Trecho do texto
Secretária de Justiça não explica rebelião em
Neves
Apesar dos questionamentos dos deputados da CPI do
Sistema Prisional sobre a rebelião na Penitenciária José Maria
Alkmim, em Ribeirão das Neves, no início de novembro, a secretária
de Estado da Justiça e Direitos Humanos, Ângela Pace, dedicou a
maior parte da sua fala para fazer um balanço dos seus três anos de
gestão. Alguns pontos defendidos pela secretária foram:
municipalização do sistema carcerário, expansão das Associações de
proteção e Assistência ao Condenado (Apacs), parcerias nas políticas
públicas de recuperação dos presos e construção de presídios
federais.
Ângela Pace compareceu à reunião da Comissão
Parlamentar de Inquérito (CPI) do Sistema Prisional desta
terça-feira (26/11/2002), depois de ter faltado a reunião anterior
em que havia sido convidada. Ela afirmou que a Secretaria está
investindo em um novo paradigma, trabalhando com Políticas Públicas
de Recuperação dos Direitos Humanos, e derrubando o modelo de que
bastava deixar o preso atrás das grades. Segundo Ângela Pace, a
Secretaria tem 192 parceiros em projetos de qualificação dos
recuperandos e dos agentes penitenciários.
Sobre a penitenciária José Maria Alkmim, Pace
apenas justificou que esse centro de recuperação tem mais de 80 anos
e já foi considerado modelo no Estado. Com a defasagem de construção
de novas penitenciárias, a José Maria Alkmim começou a receber
sentenciados com perfis completamente diferentes. A secretária
afirmou ainda que há no Brasil a cultura do "bode expiatório" e que
foi criada uma corregedoria que abre sindicância para apurar todos
os atos ilícitos dos funcionários. Em três anos, segundo ela, foram
abertas 750 sindicâncias que resultaram em 250 condenações.

Extratos dos itens
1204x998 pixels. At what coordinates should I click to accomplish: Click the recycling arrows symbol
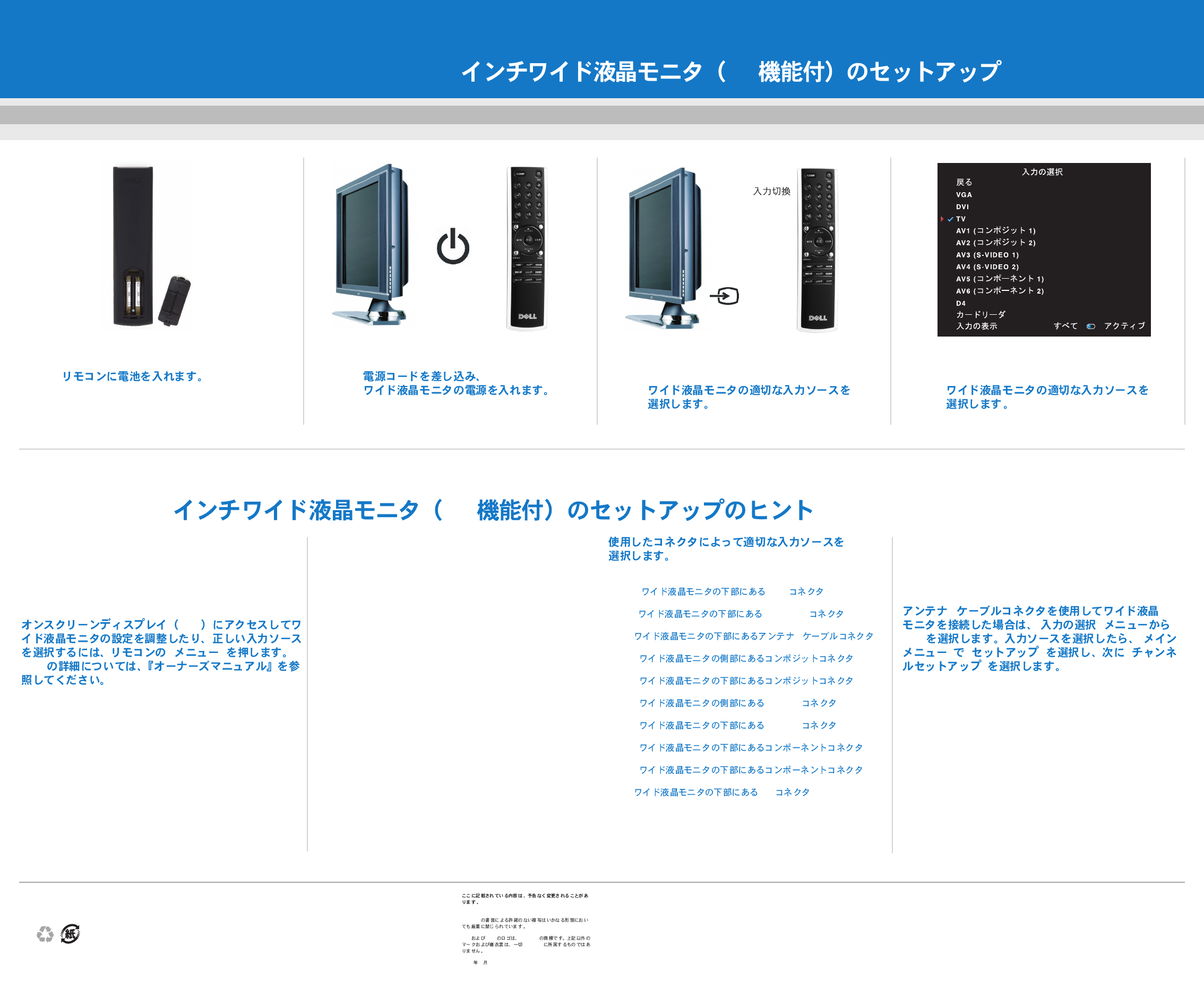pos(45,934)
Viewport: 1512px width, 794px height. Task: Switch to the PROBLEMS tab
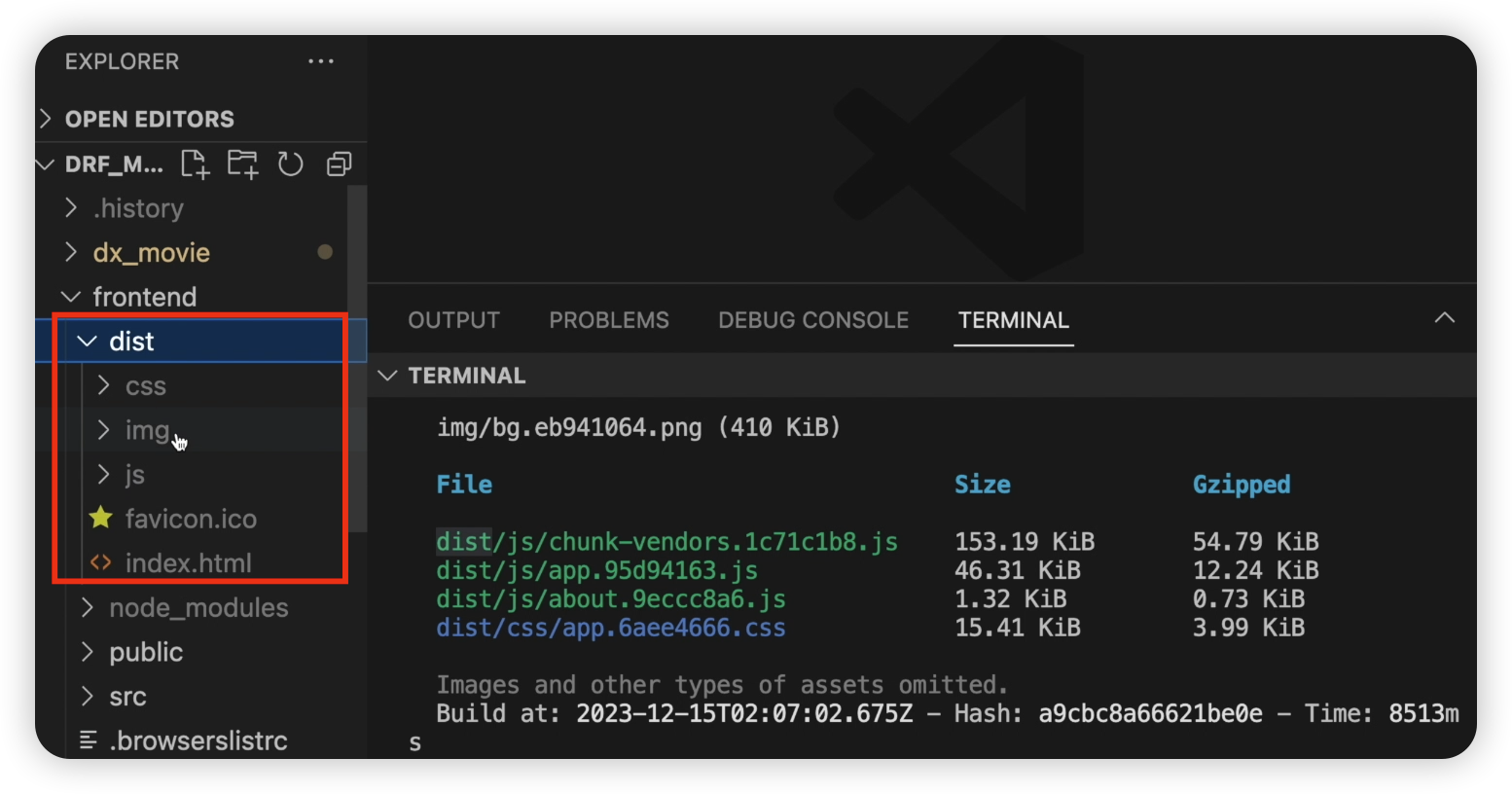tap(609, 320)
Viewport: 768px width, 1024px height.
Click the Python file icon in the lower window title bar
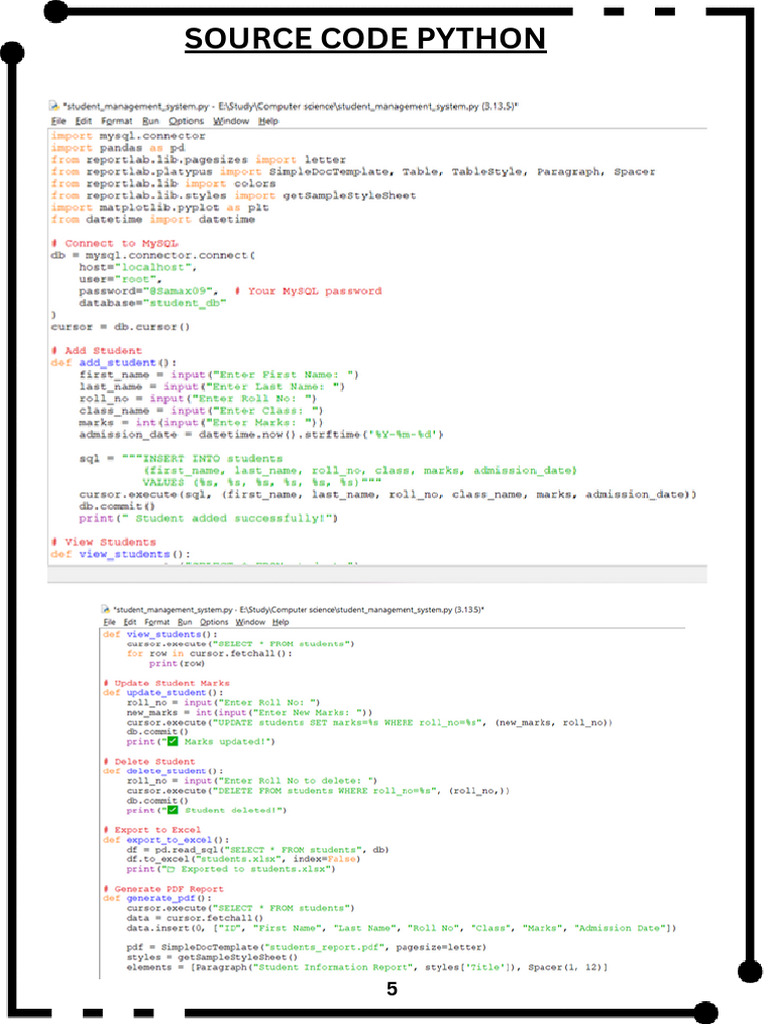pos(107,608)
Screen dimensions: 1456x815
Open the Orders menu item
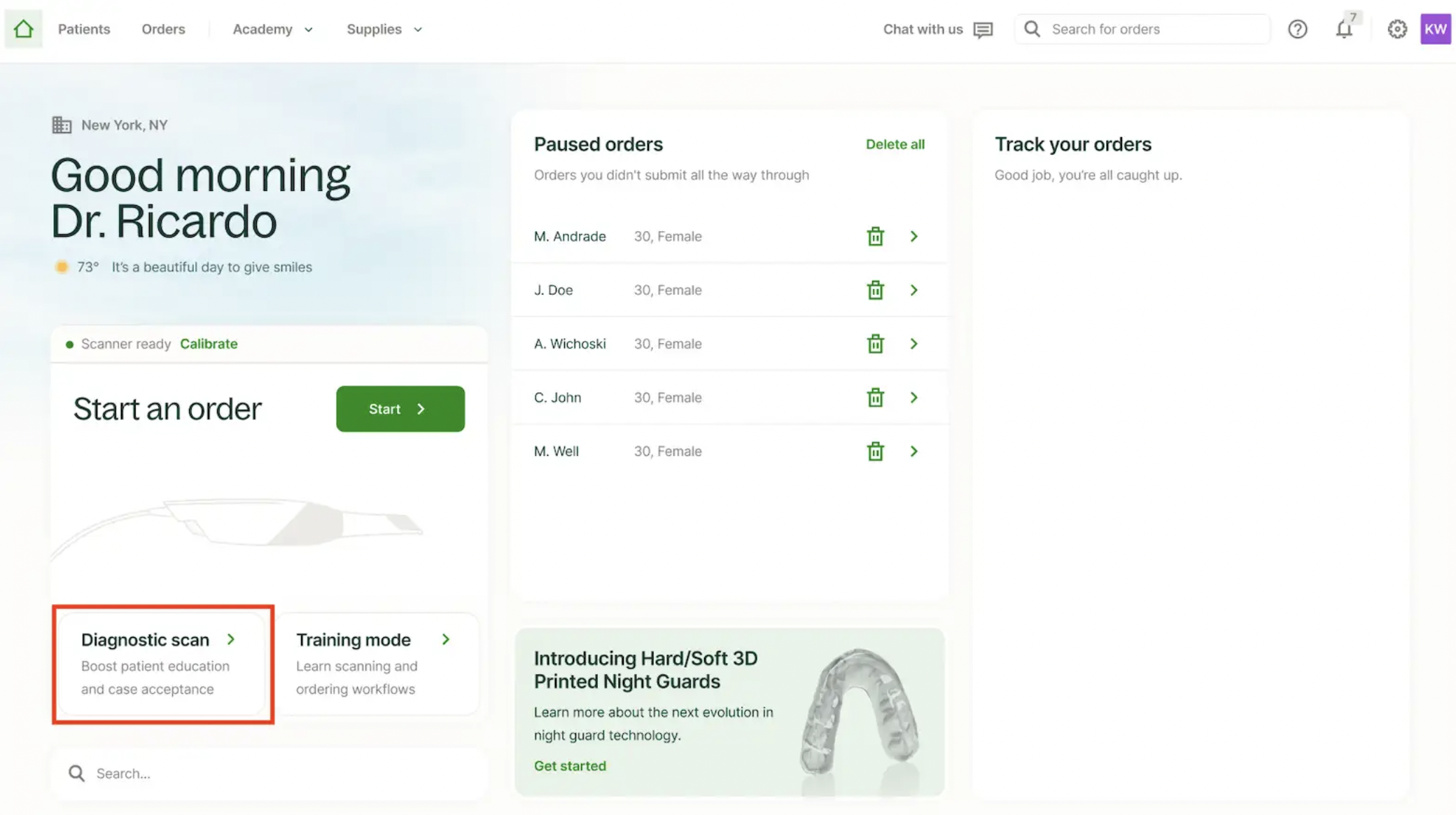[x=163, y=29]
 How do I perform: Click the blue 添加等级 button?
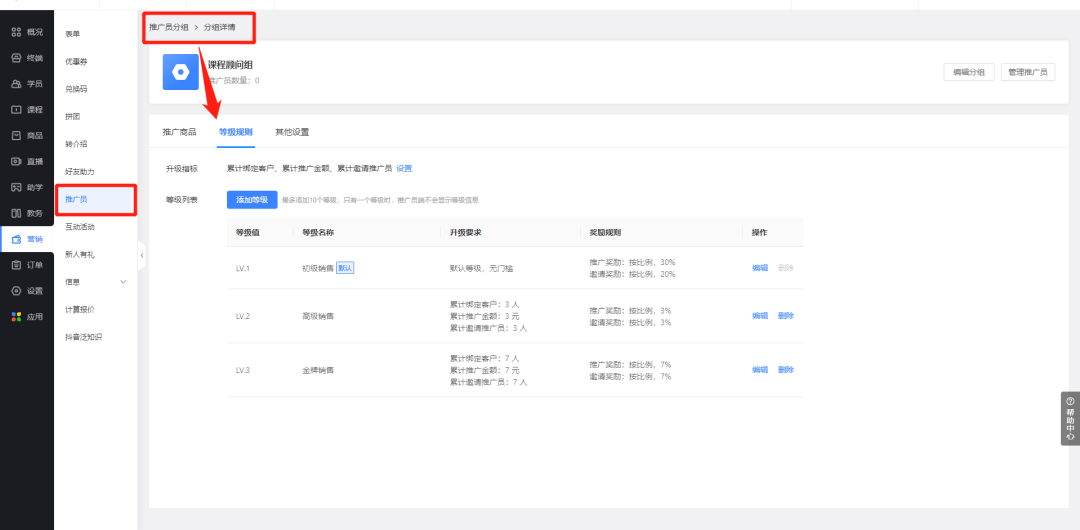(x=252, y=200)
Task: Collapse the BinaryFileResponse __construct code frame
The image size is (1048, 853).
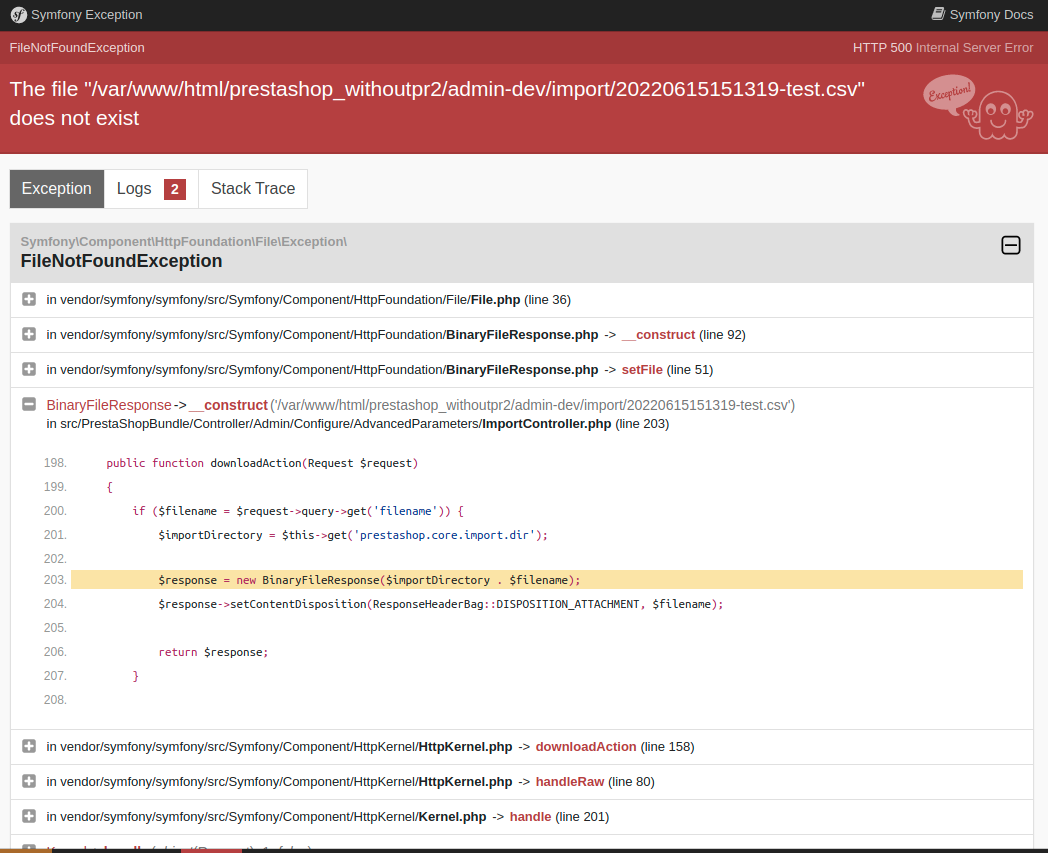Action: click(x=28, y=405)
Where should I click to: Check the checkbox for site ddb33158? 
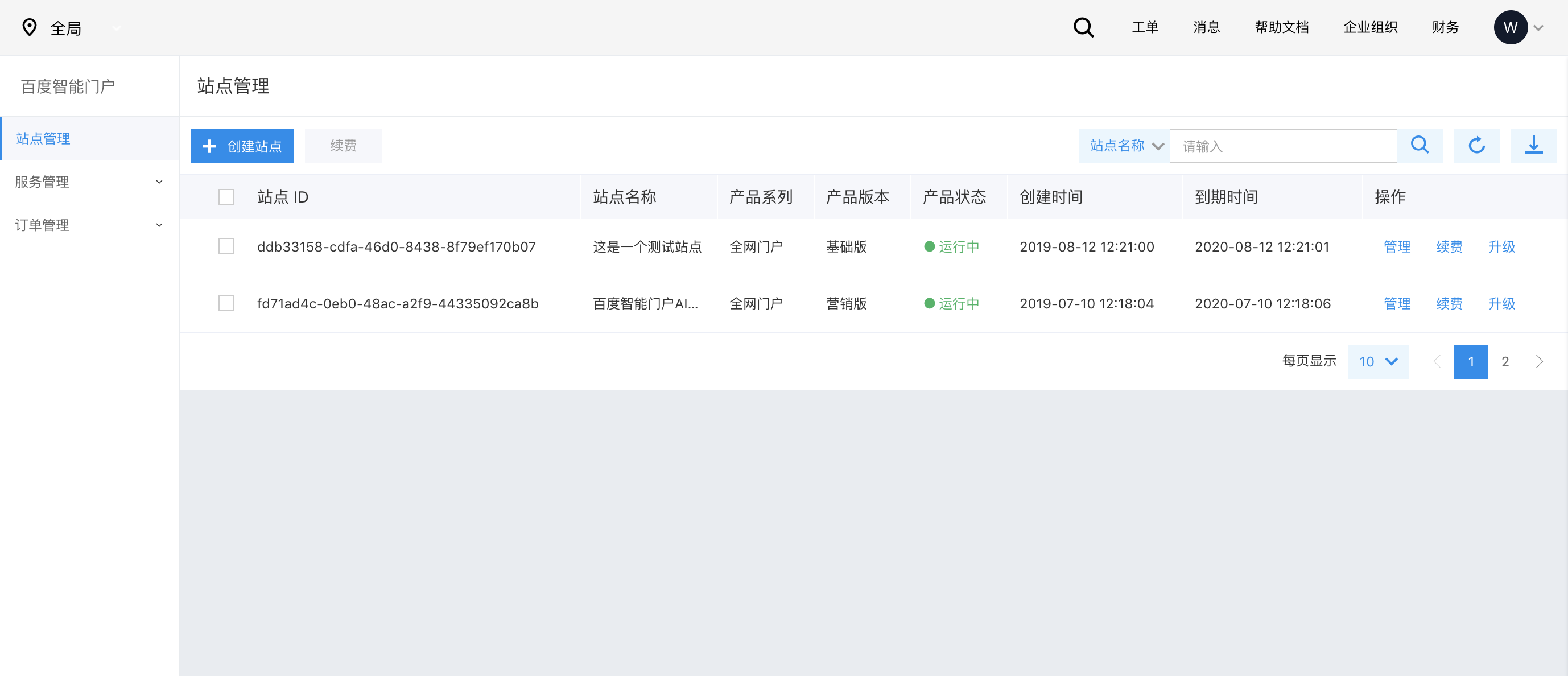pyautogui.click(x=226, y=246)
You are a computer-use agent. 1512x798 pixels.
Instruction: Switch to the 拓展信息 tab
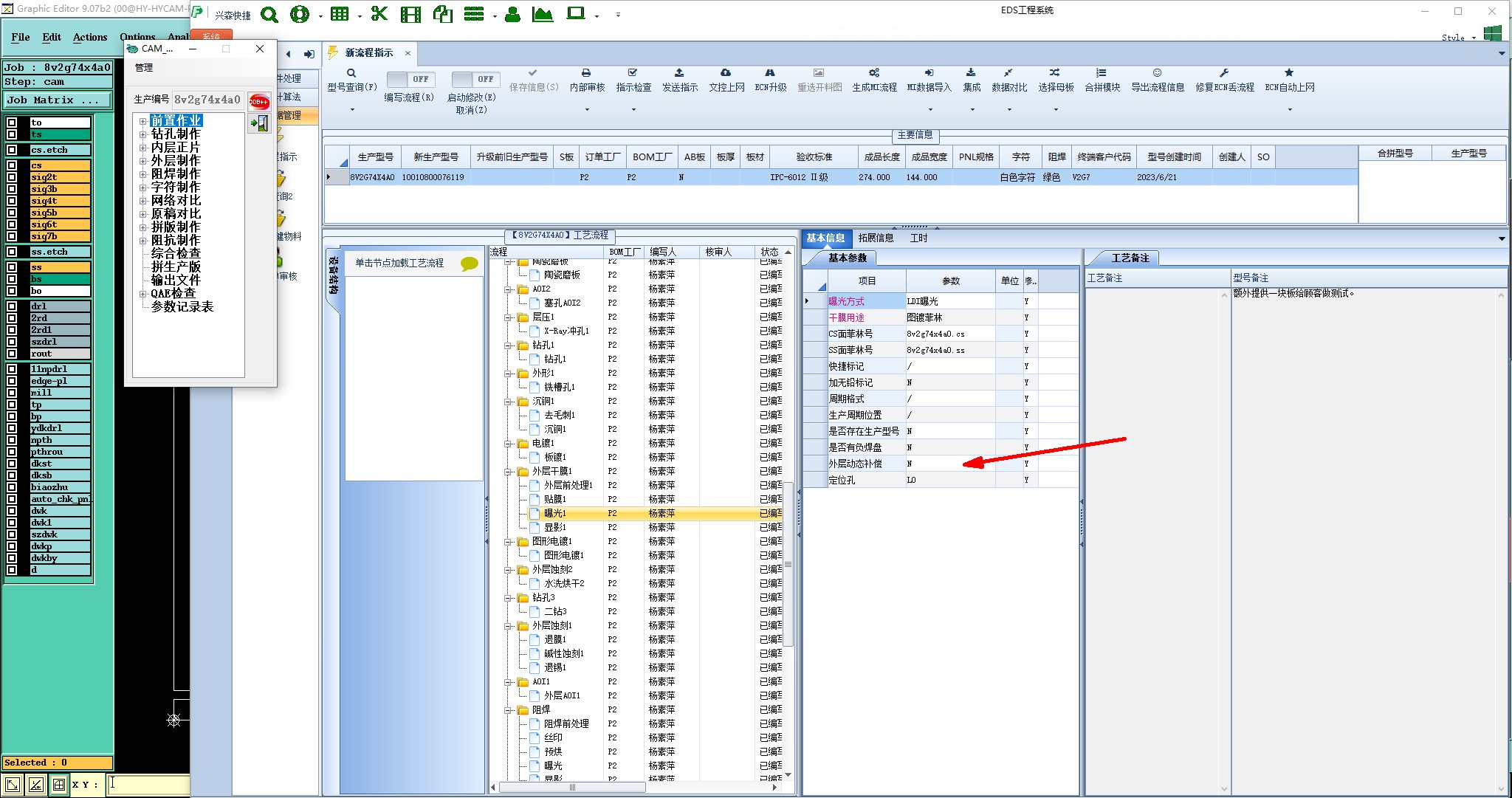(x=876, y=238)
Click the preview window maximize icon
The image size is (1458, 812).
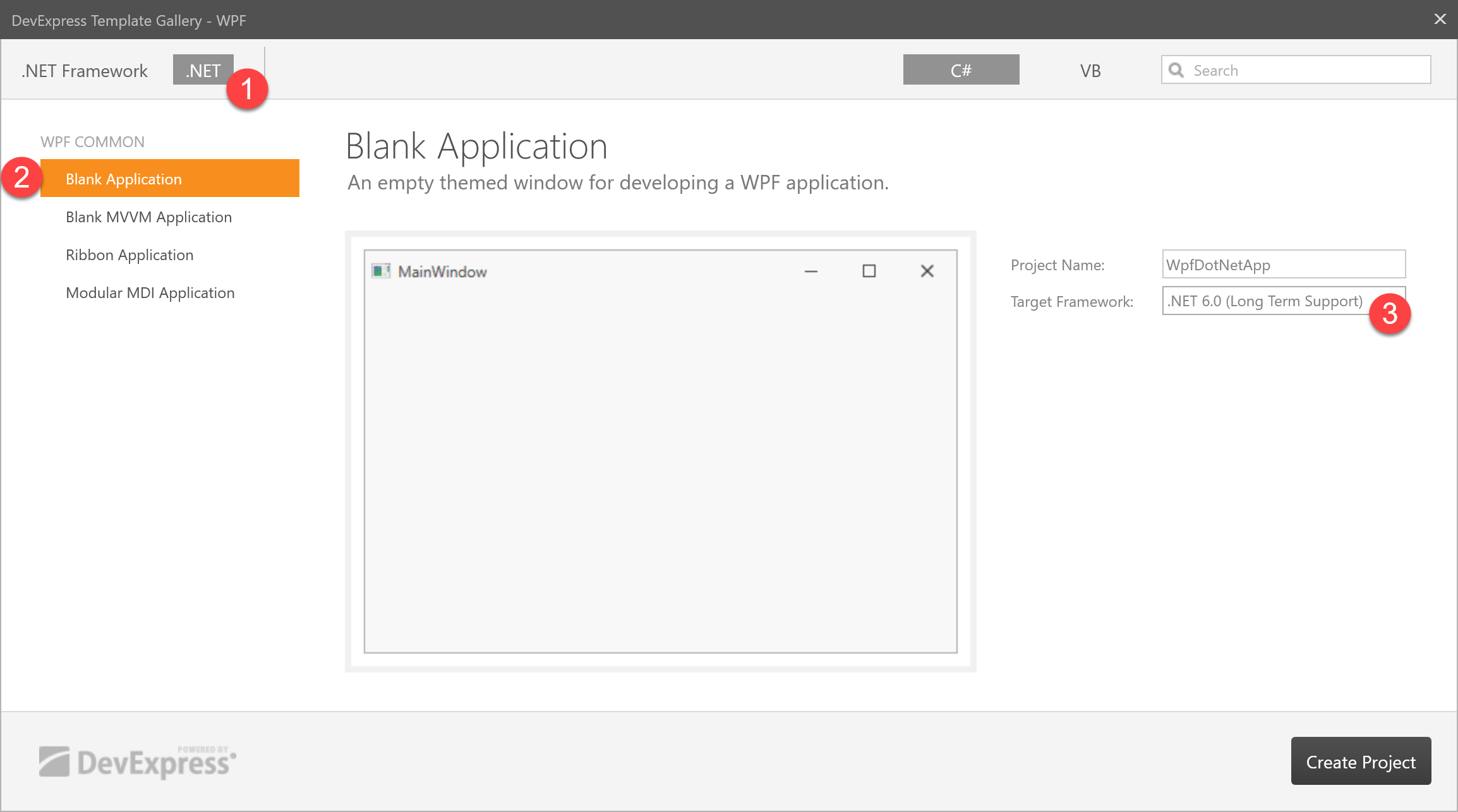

Enunciado do problema
Reproduza fielmente a passagem da notícia sobre a CPI do Sistema Prisional que começa em "Ângela Pace compareceu" e termina em "dos agentes penitenciários.".

Resposta escrita
Ângela Pace compareceu à reunião da Comissão
Parlamentar de Inquérito (CPI) do Sistema Prisional desta
terça-feira (26/11/2002), depois de ter faltado a reunião anterior
em que havia sido convidada. Ela afirmou que a Secretaria está
investindo em um novo paradigma, trabalhando com Políticas Públicas
de Recuperação dos Direitos Humanos, e derrubando o modelo de que
bastava deixar o preso atrás das grades. Segundo Ângela Pace, a
Secretaria tem 192 parceiros em projetos de qualificação dos
recuperandos e dos agentes penitenciários.